### Record set
---

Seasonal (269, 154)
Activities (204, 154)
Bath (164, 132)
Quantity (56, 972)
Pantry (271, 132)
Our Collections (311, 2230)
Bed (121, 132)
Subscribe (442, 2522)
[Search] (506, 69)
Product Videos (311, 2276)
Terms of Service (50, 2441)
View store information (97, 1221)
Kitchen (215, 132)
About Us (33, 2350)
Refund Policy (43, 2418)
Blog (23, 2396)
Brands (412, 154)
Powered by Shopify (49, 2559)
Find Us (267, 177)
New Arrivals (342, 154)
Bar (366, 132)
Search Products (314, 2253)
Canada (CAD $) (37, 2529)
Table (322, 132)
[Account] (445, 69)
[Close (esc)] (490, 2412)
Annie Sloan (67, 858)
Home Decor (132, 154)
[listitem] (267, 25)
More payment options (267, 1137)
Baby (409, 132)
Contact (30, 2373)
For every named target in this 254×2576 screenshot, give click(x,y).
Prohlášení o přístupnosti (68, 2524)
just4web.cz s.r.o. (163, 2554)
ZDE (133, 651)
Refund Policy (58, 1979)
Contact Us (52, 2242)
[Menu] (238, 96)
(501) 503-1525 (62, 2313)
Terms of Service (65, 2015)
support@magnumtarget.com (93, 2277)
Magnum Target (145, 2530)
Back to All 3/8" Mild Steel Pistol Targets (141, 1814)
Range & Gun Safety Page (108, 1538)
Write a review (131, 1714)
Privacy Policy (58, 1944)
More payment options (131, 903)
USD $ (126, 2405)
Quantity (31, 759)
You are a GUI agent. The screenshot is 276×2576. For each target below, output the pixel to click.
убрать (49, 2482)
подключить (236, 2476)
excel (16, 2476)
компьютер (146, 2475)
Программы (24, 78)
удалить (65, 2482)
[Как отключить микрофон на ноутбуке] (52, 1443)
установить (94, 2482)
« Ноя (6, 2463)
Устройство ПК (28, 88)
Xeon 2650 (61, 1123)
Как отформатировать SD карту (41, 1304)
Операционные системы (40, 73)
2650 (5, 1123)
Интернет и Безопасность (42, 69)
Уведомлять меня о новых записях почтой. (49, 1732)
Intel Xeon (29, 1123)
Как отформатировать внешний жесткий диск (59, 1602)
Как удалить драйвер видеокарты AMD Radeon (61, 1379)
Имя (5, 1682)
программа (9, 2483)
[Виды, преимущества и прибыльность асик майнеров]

---

### Activity
Exactly as they appear above, output the lines of the data from the first through the one that contains "Brands (412, 154)", and only those lines.

### Response
Seasonal (269, 154)
Activities (204, 154)
Bath (164, 132)
Quantity (56, 972)
Pantry (271, 132)
Our Collections (311, 2230)
Bed (121, 132)
Subscribe (442, 2522)
[Search] (506, 69)
Product Videos (311, 2276)
Terms of Service (50, 2441)
View store information (97, 1221)
Kitchen (215, 132)
About Us (33, 2350)
Refund Policy (43, 2418)
Blog (23, 2396)
Brands (412, 154)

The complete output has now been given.